Try shrimp with yellow squash

Shrimp and yellow squash with peas and cornbread.
Shrimp and yellow squash with peas and cornbread. Special to the Sun Herald

Today is the last day, at least for a while, that I am blogging about shrimp.

I hope you are visiting your local fish seller, or perhaps a local harbor where you can buy directly off a shrimp boat, but whatever your source (as long as it is fresh), fresh caught shrimp is a luxury that most people in other parts of the nation would be jubilant over if they had the chance.

Recently I have seen large shrimp, 16-20 count, for around $5 a pound. Take advantage of it.

Here is one last recipe I hope you will give a try. It is as old-school as you can get.

I bet you won’t find this recipe on any local restaurant menu. But it is delicious. It is shrimp and yellow squash, and it is a fantastic combination. All you have to do is add a little garlic and a bit of ham or bacon, and then serve with cornbread and peas.
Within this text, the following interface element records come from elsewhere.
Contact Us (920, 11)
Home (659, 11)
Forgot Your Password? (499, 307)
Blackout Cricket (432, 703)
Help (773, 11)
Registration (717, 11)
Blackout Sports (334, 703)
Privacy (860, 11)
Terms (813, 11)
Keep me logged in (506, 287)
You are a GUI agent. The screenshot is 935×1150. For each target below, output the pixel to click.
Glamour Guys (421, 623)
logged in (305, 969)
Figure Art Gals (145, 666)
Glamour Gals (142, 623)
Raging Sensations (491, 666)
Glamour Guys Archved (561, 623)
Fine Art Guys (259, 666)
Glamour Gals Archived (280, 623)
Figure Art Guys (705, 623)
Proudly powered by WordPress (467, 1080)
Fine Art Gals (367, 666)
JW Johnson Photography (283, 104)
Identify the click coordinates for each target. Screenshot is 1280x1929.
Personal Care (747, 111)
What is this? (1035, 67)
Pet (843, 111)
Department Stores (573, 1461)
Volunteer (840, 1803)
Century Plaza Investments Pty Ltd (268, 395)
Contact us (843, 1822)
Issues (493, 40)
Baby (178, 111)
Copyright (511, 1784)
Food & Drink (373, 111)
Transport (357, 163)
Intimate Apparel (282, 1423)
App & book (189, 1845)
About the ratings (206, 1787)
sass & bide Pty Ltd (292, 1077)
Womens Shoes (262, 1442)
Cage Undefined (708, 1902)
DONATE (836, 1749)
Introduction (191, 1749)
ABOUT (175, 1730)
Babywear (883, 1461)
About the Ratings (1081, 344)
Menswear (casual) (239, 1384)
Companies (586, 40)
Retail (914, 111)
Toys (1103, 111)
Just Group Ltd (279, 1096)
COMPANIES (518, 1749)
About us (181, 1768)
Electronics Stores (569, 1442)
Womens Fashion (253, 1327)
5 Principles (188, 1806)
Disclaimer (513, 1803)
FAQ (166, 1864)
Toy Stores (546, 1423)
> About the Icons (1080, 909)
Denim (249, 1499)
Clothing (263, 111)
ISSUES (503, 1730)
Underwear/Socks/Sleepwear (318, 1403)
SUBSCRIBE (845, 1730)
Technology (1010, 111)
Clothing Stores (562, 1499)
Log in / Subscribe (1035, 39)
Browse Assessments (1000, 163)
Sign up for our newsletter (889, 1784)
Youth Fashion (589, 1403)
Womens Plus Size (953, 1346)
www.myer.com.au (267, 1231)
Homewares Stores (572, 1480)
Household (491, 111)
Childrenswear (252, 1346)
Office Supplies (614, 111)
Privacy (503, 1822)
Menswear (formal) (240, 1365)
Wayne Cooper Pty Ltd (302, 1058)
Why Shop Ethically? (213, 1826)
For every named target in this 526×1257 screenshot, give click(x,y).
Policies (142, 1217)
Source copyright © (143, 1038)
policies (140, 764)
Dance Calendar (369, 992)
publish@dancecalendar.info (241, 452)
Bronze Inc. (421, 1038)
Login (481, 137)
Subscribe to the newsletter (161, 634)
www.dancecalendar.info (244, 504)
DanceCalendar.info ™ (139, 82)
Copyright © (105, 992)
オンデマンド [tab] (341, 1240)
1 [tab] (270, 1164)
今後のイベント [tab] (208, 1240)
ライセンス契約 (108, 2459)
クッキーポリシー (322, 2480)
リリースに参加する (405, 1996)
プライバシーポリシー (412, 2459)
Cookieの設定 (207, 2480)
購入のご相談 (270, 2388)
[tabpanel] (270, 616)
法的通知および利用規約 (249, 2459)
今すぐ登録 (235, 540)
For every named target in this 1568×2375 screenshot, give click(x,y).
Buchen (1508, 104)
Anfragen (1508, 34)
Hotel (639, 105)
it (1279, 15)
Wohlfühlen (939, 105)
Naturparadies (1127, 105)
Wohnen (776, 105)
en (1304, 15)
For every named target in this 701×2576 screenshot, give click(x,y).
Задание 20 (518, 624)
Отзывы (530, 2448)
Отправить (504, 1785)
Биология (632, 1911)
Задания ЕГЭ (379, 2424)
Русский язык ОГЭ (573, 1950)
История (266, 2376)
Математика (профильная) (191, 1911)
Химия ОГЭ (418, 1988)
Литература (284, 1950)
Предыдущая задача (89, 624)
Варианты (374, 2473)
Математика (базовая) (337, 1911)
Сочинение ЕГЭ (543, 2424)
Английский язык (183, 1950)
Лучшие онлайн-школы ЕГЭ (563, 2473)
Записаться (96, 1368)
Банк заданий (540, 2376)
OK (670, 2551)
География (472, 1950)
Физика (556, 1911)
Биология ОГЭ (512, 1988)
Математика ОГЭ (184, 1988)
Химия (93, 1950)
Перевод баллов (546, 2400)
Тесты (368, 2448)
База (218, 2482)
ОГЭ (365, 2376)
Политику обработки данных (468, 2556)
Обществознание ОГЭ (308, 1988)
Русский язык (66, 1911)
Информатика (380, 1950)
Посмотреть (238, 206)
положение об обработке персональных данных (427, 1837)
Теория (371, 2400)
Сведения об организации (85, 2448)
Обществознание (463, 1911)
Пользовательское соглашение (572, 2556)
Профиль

My friend Malcolm White introduced me to this recipe, but he steadfastly stands by his guns and insists that there is no recipe. Just add the correct amount (your opinion) of each ingredient, cook gently and don’t forget to use local butter and don’t overcook the shrimp.

Remember a recipe is just a suggestion, so add and taste. Then adjust, taste and repeat as necessary. No foolin’.